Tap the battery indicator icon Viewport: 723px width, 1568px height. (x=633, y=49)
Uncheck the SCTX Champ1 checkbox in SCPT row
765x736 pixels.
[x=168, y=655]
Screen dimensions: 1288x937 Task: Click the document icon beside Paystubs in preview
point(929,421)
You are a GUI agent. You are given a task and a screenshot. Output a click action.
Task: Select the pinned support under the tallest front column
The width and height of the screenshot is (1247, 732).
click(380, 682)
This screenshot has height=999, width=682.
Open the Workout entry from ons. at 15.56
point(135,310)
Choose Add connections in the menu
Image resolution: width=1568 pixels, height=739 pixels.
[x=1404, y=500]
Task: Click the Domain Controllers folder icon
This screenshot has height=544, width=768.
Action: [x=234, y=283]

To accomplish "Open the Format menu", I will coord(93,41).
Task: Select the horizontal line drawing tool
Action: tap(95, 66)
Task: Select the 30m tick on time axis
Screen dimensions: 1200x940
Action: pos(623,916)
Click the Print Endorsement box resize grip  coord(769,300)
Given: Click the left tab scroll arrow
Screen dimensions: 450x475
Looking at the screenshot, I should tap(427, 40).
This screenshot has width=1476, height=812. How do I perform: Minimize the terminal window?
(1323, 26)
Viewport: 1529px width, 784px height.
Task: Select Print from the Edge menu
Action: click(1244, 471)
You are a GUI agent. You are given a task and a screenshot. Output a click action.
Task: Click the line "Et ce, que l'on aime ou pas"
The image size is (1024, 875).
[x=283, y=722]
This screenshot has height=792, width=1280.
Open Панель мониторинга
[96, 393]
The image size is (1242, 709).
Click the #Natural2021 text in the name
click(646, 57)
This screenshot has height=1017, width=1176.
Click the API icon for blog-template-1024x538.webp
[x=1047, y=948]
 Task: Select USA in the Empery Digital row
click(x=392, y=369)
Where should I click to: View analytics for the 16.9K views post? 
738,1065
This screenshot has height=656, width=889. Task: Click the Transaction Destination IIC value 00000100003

########################################

Please write out the whole of the material exactly.

*Final answer:*
Tap the battery indicator icon Viewport: 723px width, 1568px height. (x=633, y=49)
Uncheck the SCTX Champ1 checkbox in SCPT row
765x736 pixels.
[x=168, y=655]
Screen dimensions: 1288x937 Task: Click the document icon beside Paystubs in preview
point(929,421)
You are a GUI agent. You are given a task and a screenshot. Output a click action.
Task: Select the pinned support under the tallest front column
The width and height of the screenshot is (1247, 732).
click(380, 682)
This screenshot has height=999, width=682.
Open the Workout entry from ons. at 15.56
point(135,310)
Choose Add connections in the menu
Image resolution: width=1568 pixels, height=739 pixels.
[x=1404, y=500]
Task: Click the Domain Controllers folder icon
This screenshot has height=544, width=768.
Action: [x=234, y=283]

To accomplish "Open the Format menu", I will coord(93,41).
Task: Select the horizontal line drawing tool
Action: tap(95, 66)
Task: Select the 30m tick on time axis
Screen dimensions: 1200x940
Action: pos(623,916)
Click the Print Endorsement box resize grip  coord(769,300)
Given: Click the left tab scroll arrow
Screen dimensions: 450x475
Looking at the screenshot, I should tap(427, 40).
This screenshot has width=1476, height=812. How do I perform: Minimize the terminal window?
(1323, 26)
Viewport: 1529px width, 784px height.
Task: Select Print from the Edge menu
Action: click(1244, 471)
You are a GUI agent. You are given a task and a screenshot. Output a click action.
Task: Click the line "Et ce, que l'on aime ou pas"
The image size is (1024, 875).
[x=283, y=722]
This screenshot has height=792, width=1280.
Open Панель мониторинга
[96, 393]
The image size is (1242, 709).
Click the #Natural2021 text in the name
click(646, 57)
This screenshot has height=1017, width=1176.
Click the API icon for blog-template-1024x538.webp
[x=1047, y=948]
 Task: Select USA in the Empery Digital row
click(x=392, y=369)
Where should I click to: View analytics for the 16.9K views post? 
738,1065
This screenshot has height=656, width=889. Task: Click the Transaction Destination IIC value 00000100003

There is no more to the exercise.